Coming from a family of pickle experts from Andhra Pradesh, our house was always full of jars of pickles. I have fond memories of waiting up for the loads of spicy pickles to make entry into our house in Chennai all the way from Vijayawada. My Mammagaru (Paternal grandma) would make a trip to our hometown during the summer, just to make pickles and was she an expert or what?! From mango based pickles like Avakkai, Maagai to specialty pickles like Chinthakaya (raw tamarind pickle) and Gongura (Sorrel leaves pickle), she made everything. For an entire month, the only happening work at the kitchen would be preparing pickles. Infact, the whole house would smell of red chillies, dried mangoes and other condiments. My mammagaru did leave on her legacy with both her daughters-in-law (my aunt and my amma) and they have taken upon themselves to be the next pickle queens of our family. If not for anything, I wanted to record this recipe for all the legacy it carries and there are going to be other Andhra special pickle recipes on this blog, very soon.
Moving onto Gongura Pachadi, it is made from Sorrel leaves. One of the popular pickles from Andhra, it is not as tedious as the mango based pickles to make at home. I learnt the recipe from Amma while my parents were visiting us earlier this year. The success of making good Gongura at home is in getting good quality Gongura/Sorrel leaves – the ones that are quite tangy. Amma mentioned a simple test to check the sourness of the leaves. If the leaves wilt quickly on placing in heat, they are bound to be tangy. The only effort lies is picking the leaves and separating the stems. Lucky for us, dad is very good at this job and spent over 2 hours cleaning up the Gongura leaves. When just the leaves are used, the Pachadi/pickle turns out smooth and tasty. This is called Niluva Pacahadi as it stays well for over 6 months when stored in clean air tight container and a clean spoon is used. Gongura is best served with hot rice and a dollop of sesame oil/ghee with a side cut raw onions/shallots – comfort food at its best. *Now that’s a true Telugu girl speaking her heart* 😀
To make Gongura Pachadi
What I used –
- Gongura/Sorrel Leaves, 3 cups (tightly packed)
- Dried Red Chillies, 200 gms
- Gingely/Sesame Oil, ¼ cup (or more)
- Fenugreek Seeds, 1 tsp
- Mustard Seeds, 1 tsp
- Salt, 3 tsp (adjust accordingly)
- Garlic Pods, 6-10 (optional)
How I made –
1. First clean the sorrel leaves by removing them from the stems and washing them thoroughly in running water. Spread them on a clean white cloth and let them air dry for atleast a day. No need to put the leaves in hot sun.
2. In a thick bottomed pan, dry roast the leaves until they are completely wilted and turn dark-ish green/brown color on a low flame. Remove them on to a plate and let them cool down.

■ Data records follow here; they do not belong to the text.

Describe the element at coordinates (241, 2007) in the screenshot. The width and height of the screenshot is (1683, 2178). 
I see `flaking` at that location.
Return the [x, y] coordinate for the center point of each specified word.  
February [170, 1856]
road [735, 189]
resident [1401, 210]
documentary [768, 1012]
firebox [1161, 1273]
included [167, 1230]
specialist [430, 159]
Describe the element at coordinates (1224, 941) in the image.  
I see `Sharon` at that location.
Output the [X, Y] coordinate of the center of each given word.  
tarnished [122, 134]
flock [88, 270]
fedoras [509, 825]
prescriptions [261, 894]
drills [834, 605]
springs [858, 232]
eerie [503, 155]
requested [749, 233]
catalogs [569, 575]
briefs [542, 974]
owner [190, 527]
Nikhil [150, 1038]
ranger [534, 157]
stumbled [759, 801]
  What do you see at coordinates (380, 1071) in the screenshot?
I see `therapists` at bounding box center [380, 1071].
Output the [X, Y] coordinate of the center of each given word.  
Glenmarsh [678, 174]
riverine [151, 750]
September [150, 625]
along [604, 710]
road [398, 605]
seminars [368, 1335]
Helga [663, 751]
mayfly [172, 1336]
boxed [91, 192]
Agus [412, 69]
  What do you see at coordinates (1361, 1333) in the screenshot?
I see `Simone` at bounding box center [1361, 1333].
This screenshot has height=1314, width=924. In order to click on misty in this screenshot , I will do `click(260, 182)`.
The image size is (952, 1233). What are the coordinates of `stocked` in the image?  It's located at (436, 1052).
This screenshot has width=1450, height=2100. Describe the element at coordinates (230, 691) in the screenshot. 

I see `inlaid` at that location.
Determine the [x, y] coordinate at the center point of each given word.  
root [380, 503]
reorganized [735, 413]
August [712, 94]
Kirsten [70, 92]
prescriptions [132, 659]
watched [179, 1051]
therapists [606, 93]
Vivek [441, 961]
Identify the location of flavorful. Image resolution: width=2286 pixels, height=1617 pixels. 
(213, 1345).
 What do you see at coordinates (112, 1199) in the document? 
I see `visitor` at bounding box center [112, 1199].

3. Mix half of the salt with the roasted sorrel leaves and grind them into a fine powder. Remove onto a bowl.
4. Meanwhile, in the same pan, heat 1 tsbp of oil. Add fenugreek and mustard seeds. As they splutter, add dried red chillies. On a low flame, fry the chillies until they turn deep red. Add the remaining salt. Remove from heat and let it cool down. Grind this into a smooth powder as well.
5. Remove the red chilli powdered mix into a bowl with ground sorrel leaves. Mix them both well together – if required, pulse them together in the blender. At this stage, check for salt. In a pan, heat ¼ cup of sesame/gingely oil. Once the oil is hot, remove from heat. Add garlic pods (optional). Let this completely cool down. Add it to the powdered mixture of sorrel and red chillies. Mix well.
6. Store in an air tight container and use dry spoon. Let the pickle rest for a couple of days before using for better taste. Serve a tsp of it with a cup of hot rice and sesame oil/ghee.
- There are a number of versions of making this Gongura Pachadi but this is how we have been making it at our house ever since I have known it.
- The roasted sorrel leaves once cooled down and mixed with salt, stay well for over a year aslo. The rest of the procedure can be done in individual batches to prepare fresh pacahadi as and when required.
- All the grinding would happen in a large sized mortar and pestle (rolu-rokali in Telugu) which adds to the taste of the pickle. With changing times, mixer-grinders are being used these days.
- Adjust the red chillies as per spice preference. As per the sourness of the sorrel leaves, quantity of the red chillies differ.
- Adjust salt as per liking. The pickle has to be properly salted or else, will not stay for long.
- Salt and oil are the preservatives of this pickle and no skimping on oil either. The pickle must be wet with oil and on storing for 2-3 days, should float on top.
- Garlic is optional but I love the flavor and insist on adding.
- For best taste, Let the pickle rest for a couple of days. Serve it with rice with a side of raw onions – nothing can beat this combo.
- Store it in a glass/porcelain container for longer shelf life.